ベンチャー法務の部屋

投資契約(株式引受契約)や株式譲渡契約における表明保証条項について(その1)

今回は、投資契約(株式引受契約)や株式譲渡契約における表明保証条項について、考えてみます。

過去に、「株式譲渡契約に関する注意点(1)」というタイトルで、当事務所の三村雅一弁護士が、株式譲渡契約について、記載しています。

今回、私は、投資契約(株式引受契約)や株式譲渡契約に必ずといってよいほど、規定される表明保証条項を掘り下げてみたいと思います。

 

1 表明保証条項とは

表明保証条項は、
契約時ないしクロージング時といった一定の時点における契約の前提となる事実(例えば、財務諸表のデータ、法令違反や行政指導の事実の有無、反社会的勢力等との接触の不存在等)、発行会社や経営支配株主(発行会社の代表者であることがほとんどです。)に関する重要な情報で、引受や譲受の判断や、株式の発行価額や譲渡代金等の設定に際して、発行会社等や譲渡人等側が事実の存否・内容を保証するというものです。

また、「すべて真実かつ正確であり、虚偽の事実を含んでおらず、記載すべき重要な事項又は誤解を生じさせないために必要な事実の記載を、欠いていないこと」を、表明して保証するといった文言が頭書に記載されていることが多いです。

 

2 表明保証違反が判明した場合

表明保証違反とは、表明保証が為された時点の後に、表明保証された事実の認識が実際と違っていたことが判明した場合を、意味します。

一般的には、契約書に、表明保証違反の制裁が規定されています。多くは、損害賠償と解除です。また、対価の支払い前に発覚すると、前提条件の不充足として、代金を支払わない(=契約は有効にならない)という形を、とる場合も多いです。

法律上の議論としては、民法に基づく錯誤による無効、詐欺による取消しといった意思表示の欠缺の問題として捉える場合や、瑕疵担保責任や債務不履行等に関する考え方を適用する場合があろうかと思います。

株式引受契約の場合は、会社法第211条第2項によって、錯誤無効や詐欺取消しの主張は、制限されているため、注意が必要です。

 

【会社法第211条第2項】
募集株式の引受人は、第209条の規定により株主となった日から一年を経過した後又はその株式について権利を行使した後は、錯誤を理由として募集株式の引受けの無効を主張し、又は詐欺若しくは強迫を理由として募集株式の引受けの取消しをすることができない。

 

ベンチャー投資実務における投資契約書では、表明保証違反の制裁として、株式引受人(=投資家)の株式買取請求権を、定めていることが多いです。この株式買取請求権が発動すると、発行会社や経営支配株主が、株式引受人(=投資家)が保有している株式を買い取る義務が生じます。株式買取請求権の設計では、発動の条件と株価の定め方がポイントになります。

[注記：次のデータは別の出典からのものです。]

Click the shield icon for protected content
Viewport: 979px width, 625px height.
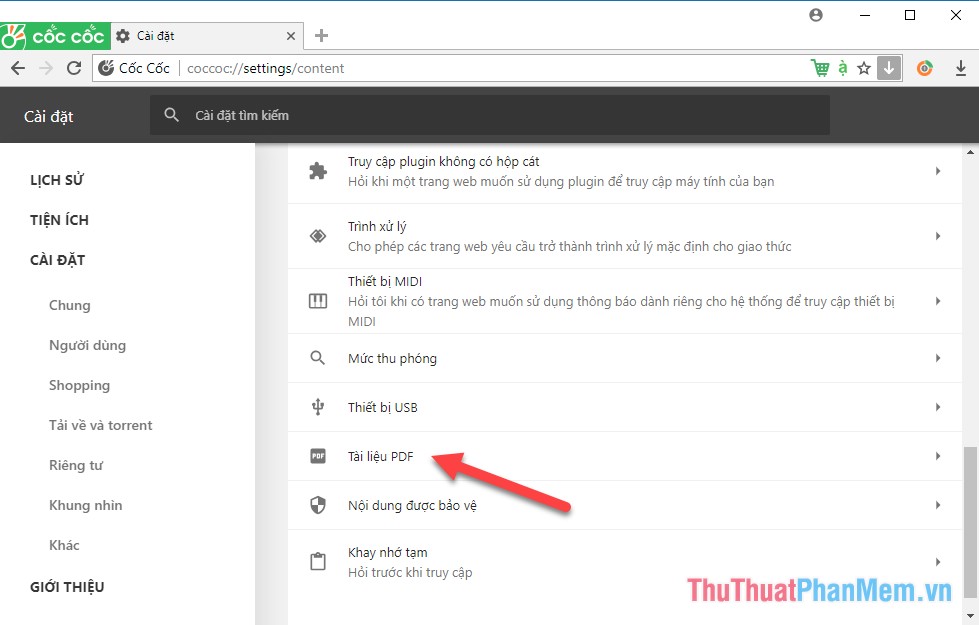tap(316, 506)
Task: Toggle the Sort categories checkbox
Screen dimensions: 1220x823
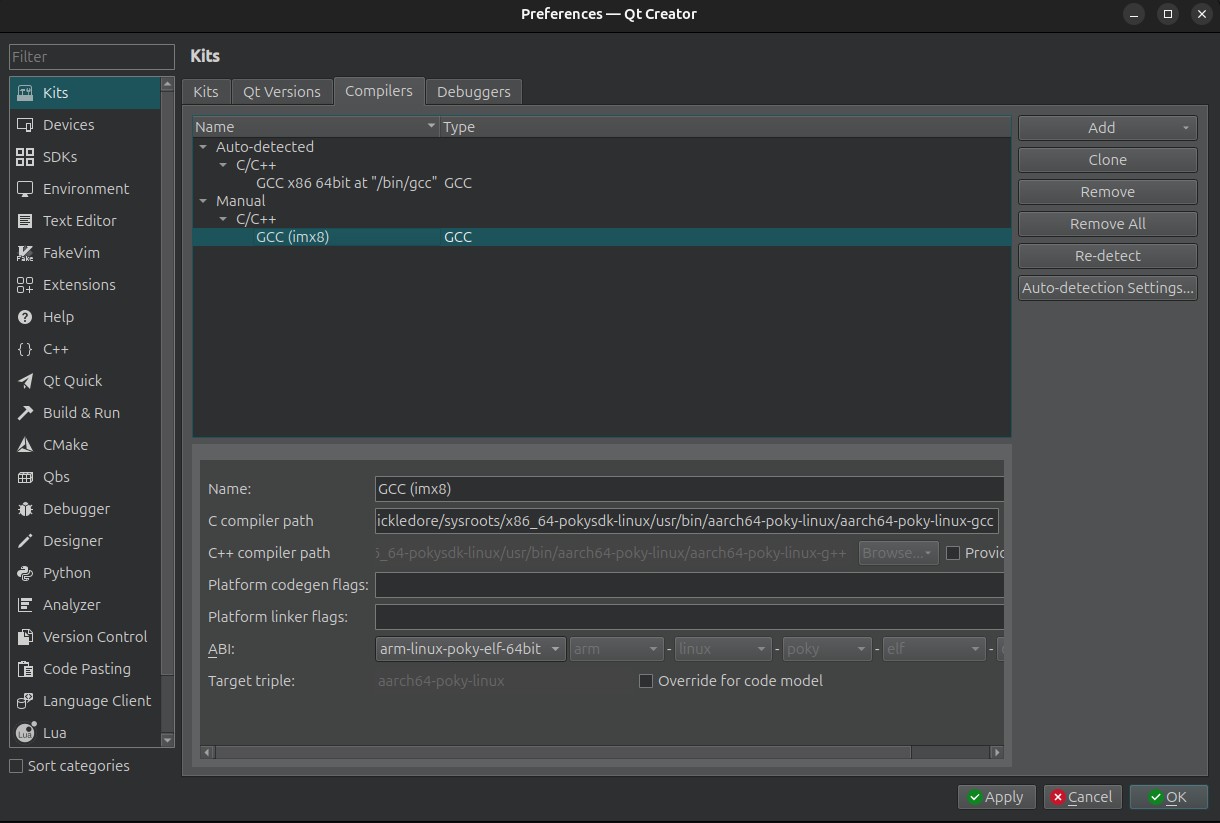Action: tap(16, 765)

なお、表明保証違反が瑕疵担保責任や債務不履行に該当するかという問題と、さらに、該当したとしても、表明保証違反の場合の損害とは何かという問題は、法律上、難しい問題が潜んでいますので、今回は割愛します。

 

3 表明保証違反と株式引受人・譲受人(=投資家)側の悪意又は重過失

株式引受人・譲受人の悪意又は重過失がある場合に、補償等を求めることができるかという問題です。

株式引受人・譲受人が、表明保証違反を知りながら、取引を完結して、クロージング後に、発行会社や譲渡人に、表明保証違反に基づく請求をすることは、サンドバッギングと呼ばれています。契約書で、サンドバッギングを認める条項を規定する例は、日本でも、見かけることはありますが、割合的に多くないと思います。また、日本の裁判例では、特に契約書に記載がない場合は、サンドバッギングを否定される方向(=株式引受人・譲受人が、表明保証違反を知っていれば、制裁措置を発動できない)で判断されるケースがほとんどのようです。

したがって、発行会社等についてデュー・ディリジェンスをすればするほど、色々事情を知ることになるわけですから、契約書上も工夫が必要になります。

特に、特定の事項について、リスクがありそうだが、そのリスクの程度や処理にかかるコストがはっきりとはわからない、又は契約当事者間で、意見が違うといった場合は、表明保証に記載し、且つ、その事項だけ抜き出して、特別補償という形で、引受人・譲受人の主観を問題としない補償条項を用意するか、サンドバッギング条項を設けるか、ということになります。